- Consigne donnée
Modifiez le passage du texte sur l'accès à la profession qui va de « Il n’est pas » jusqu'à « danger ? Pas vraiment ! » en y remplaçant « entrepreneur » par « artisan ».

- Document source

Réaliser des travaux sans accès à la profession : danger !

Il n’est pas rare qu’un entrepreneur, soit pour rendre service à un client, soit pour remplir son carnet de commande, accepte de réaliser certains travaux sans nécessairement disposer de l’accès à la profession pour ceux-ci. Sans danger ? Pas vraiment !

 

  1. Base légale.

 

Les articles 4 et 5 de la loi du 10 février 1998 sur la promotion de l’entreprise indépendante prévoient respectivement ce qui suit :

 

Art.  4, § 1er : « Toute P.M.E., personne physique ou personne morale, qui exerce une activité exigeant une inscription au registre du commerce ou de l’artisanat doit prouver les connaissances de gestion de base. »

 

Art.  5, § 1er : « Toute P.M.E., personne physique ou personne morale, qui exerce une activité professionnelle pour laquelle la compétence professionnelle est fixée, doit prouver qu’elle dispose de cette compétence professionnelle. »

 

La preuve des connaissances de base en matière de gestion et la preuve de la compétence professionnelle sont désignées usuellement sous le terme « accès à la profession »[1].

- Données brutes
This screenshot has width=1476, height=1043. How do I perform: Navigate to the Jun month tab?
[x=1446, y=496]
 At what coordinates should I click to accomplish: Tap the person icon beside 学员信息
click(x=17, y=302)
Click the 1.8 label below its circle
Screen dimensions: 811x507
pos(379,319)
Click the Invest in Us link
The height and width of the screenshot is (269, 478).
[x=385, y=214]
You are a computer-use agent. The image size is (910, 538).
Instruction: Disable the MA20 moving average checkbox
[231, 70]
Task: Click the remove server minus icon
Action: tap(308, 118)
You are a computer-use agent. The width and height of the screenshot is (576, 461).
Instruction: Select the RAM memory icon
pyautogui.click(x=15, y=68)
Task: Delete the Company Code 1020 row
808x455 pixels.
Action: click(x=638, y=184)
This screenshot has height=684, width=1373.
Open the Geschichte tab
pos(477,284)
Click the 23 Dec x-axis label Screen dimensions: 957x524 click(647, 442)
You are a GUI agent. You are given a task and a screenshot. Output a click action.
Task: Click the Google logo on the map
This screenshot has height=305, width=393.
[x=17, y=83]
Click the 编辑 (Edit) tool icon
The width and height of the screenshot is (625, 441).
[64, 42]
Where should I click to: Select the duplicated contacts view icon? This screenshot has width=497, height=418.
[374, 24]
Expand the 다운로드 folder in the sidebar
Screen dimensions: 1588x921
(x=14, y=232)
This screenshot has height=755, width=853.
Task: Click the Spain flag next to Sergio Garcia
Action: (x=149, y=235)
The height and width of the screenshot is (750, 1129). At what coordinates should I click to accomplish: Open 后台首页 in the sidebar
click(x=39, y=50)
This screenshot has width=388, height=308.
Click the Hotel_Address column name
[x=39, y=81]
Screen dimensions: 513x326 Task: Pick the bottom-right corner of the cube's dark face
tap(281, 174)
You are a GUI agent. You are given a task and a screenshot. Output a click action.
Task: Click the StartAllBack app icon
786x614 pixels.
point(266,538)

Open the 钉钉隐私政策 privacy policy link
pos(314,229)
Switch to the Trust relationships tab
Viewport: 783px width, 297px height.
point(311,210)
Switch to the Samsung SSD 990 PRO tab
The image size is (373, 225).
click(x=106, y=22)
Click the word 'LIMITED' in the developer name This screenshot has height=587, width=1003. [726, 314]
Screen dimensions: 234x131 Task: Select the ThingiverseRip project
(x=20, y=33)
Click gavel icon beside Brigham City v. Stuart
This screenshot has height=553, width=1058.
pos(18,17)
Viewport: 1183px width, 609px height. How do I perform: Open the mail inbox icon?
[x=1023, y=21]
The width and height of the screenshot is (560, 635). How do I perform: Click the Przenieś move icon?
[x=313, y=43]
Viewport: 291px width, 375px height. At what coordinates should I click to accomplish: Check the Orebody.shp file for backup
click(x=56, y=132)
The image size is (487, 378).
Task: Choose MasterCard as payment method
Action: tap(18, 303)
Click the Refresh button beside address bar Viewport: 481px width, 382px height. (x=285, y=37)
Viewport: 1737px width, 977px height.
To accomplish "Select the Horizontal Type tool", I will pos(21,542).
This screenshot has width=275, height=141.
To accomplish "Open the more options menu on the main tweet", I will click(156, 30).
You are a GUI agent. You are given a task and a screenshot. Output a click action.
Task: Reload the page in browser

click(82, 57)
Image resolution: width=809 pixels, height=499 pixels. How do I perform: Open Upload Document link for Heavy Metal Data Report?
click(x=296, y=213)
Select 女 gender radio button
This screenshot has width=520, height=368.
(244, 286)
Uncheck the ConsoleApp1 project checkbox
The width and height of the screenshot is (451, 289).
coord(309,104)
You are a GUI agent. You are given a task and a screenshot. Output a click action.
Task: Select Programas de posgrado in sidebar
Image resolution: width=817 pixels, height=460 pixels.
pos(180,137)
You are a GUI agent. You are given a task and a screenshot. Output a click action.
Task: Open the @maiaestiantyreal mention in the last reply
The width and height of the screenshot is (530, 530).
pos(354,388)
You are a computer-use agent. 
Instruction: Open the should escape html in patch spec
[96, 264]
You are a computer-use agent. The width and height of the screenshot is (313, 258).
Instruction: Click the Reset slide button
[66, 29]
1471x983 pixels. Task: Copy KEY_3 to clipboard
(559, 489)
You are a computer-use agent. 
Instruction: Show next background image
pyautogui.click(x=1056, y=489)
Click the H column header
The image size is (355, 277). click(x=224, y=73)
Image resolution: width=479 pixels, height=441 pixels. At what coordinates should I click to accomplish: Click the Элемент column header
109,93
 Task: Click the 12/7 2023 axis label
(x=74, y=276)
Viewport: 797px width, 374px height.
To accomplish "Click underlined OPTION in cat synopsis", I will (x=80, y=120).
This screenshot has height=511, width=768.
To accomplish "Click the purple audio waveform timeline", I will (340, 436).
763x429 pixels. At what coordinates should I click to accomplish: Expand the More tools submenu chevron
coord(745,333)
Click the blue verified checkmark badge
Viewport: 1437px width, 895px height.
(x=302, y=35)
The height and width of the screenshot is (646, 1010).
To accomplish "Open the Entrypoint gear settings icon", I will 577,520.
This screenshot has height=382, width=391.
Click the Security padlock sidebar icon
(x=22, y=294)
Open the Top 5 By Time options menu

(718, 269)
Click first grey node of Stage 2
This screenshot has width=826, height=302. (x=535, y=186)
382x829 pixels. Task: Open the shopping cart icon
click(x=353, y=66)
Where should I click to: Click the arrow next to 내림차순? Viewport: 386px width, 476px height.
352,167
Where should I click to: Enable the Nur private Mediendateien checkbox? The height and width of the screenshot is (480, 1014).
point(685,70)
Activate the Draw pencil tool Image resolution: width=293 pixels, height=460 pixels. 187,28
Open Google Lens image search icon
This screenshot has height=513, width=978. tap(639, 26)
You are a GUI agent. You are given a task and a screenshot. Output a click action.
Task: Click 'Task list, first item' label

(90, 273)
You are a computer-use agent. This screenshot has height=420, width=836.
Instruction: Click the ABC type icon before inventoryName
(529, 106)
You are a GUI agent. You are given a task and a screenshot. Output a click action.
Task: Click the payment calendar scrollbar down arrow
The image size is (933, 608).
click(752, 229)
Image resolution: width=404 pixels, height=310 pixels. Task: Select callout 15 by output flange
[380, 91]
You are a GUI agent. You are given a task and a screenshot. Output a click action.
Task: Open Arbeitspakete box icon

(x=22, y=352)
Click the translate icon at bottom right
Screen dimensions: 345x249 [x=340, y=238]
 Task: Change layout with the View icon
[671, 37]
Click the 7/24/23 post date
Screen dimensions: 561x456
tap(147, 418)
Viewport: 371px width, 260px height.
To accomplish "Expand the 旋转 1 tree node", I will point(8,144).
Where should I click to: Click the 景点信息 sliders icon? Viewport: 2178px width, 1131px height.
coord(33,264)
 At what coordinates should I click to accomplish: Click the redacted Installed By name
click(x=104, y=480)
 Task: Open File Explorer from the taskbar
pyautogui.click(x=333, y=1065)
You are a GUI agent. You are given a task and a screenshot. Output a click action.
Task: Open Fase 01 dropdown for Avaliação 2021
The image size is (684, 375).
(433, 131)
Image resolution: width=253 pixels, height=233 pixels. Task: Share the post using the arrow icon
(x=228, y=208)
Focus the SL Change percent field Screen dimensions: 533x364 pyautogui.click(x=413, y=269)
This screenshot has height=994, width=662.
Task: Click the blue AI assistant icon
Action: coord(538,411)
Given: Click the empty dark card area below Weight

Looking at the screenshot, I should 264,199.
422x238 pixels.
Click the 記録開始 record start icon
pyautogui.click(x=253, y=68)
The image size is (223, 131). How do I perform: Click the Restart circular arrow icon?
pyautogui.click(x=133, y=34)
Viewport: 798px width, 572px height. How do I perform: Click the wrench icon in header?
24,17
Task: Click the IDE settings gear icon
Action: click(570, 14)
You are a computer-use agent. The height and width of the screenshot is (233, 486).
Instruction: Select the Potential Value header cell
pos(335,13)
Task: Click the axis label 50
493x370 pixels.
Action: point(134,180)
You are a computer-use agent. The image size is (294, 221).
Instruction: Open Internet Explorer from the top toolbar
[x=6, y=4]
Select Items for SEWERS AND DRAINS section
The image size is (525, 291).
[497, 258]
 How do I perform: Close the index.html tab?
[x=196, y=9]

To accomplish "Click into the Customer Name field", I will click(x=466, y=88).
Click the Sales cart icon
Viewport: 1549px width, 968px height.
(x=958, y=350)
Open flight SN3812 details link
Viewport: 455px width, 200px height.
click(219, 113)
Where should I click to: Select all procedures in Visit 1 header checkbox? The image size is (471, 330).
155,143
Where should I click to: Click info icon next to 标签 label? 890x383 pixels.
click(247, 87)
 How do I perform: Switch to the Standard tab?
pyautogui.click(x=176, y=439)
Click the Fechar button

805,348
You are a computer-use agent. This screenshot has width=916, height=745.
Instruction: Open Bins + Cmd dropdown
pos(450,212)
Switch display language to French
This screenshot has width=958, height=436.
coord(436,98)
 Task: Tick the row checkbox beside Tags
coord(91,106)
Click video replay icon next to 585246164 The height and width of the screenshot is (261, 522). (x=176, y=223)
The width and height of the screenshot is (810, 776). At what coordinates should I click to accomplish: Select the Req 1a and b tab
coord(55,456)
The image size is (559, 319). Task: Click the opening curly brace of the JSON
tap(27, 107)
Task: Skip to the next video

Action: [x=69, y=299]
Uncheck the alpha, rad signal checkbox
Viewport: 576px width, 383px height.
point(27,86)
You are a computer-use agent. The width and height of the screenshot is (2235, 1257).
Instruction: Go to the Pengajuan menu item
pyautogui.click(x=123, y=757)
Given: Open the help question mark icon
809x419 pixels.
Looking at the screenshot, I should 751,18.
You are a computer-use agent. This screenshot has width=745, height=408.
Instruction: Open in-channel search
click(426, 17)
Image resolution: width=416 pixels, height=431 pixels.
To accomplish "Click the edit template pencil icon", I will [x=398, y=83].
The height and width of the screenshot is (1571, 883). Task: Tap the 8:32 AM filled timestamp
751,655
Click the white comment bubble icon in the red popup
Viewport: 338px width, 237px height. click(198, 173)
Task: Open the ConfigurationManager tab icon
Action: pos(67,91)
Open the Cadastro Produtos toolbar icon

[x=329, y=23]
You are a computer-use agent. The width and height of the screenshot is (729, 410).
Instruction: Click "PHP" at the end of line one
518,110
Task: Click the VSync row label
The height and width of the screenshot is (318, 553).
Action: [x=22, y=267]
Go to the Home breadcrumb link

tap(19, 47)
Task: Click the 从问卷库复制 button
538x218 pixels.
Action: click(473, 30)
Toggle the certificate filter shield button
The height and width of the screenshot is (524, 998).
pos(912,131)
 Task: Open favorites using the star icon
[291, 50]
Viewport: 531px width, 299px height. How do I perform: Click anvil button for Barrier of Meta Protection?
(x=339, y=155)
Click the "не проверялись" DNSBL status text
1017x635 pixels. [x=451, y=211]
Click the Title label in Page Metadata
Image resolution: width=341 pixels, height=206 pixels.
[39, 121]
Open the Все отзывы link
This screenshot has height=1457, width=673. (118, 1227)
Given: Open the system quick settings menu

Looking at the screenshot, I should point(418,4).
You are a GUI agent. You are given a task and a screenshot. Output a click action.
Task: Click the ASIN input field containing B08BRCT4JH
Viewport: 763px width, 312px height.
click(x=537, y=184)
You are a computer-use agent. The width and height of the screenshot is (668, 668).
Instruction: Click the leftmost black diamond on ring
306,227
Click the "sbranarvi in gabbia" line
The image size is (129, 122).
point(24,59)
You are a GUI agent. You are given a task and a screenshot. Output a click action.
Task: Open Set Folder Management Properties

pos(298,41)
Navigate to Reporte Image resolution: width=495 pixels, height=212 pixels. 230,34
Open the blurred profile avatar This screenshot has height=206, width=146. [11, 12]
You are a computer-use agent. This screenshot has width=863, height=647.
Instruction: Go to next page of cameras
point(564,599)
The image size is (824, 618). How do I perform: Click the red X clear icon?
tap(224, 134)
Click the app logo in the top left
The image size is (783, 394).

- Exercice terminé
Il n’est pas rare qu’un artisan, soit pour rendre service à un client, soit pour remplir son carnet de commande, accepte de réaliser certains travaux sans nécessairement disposer de l’accès à la profession pour ceux-ci. Sans danger ? Pas vraiment !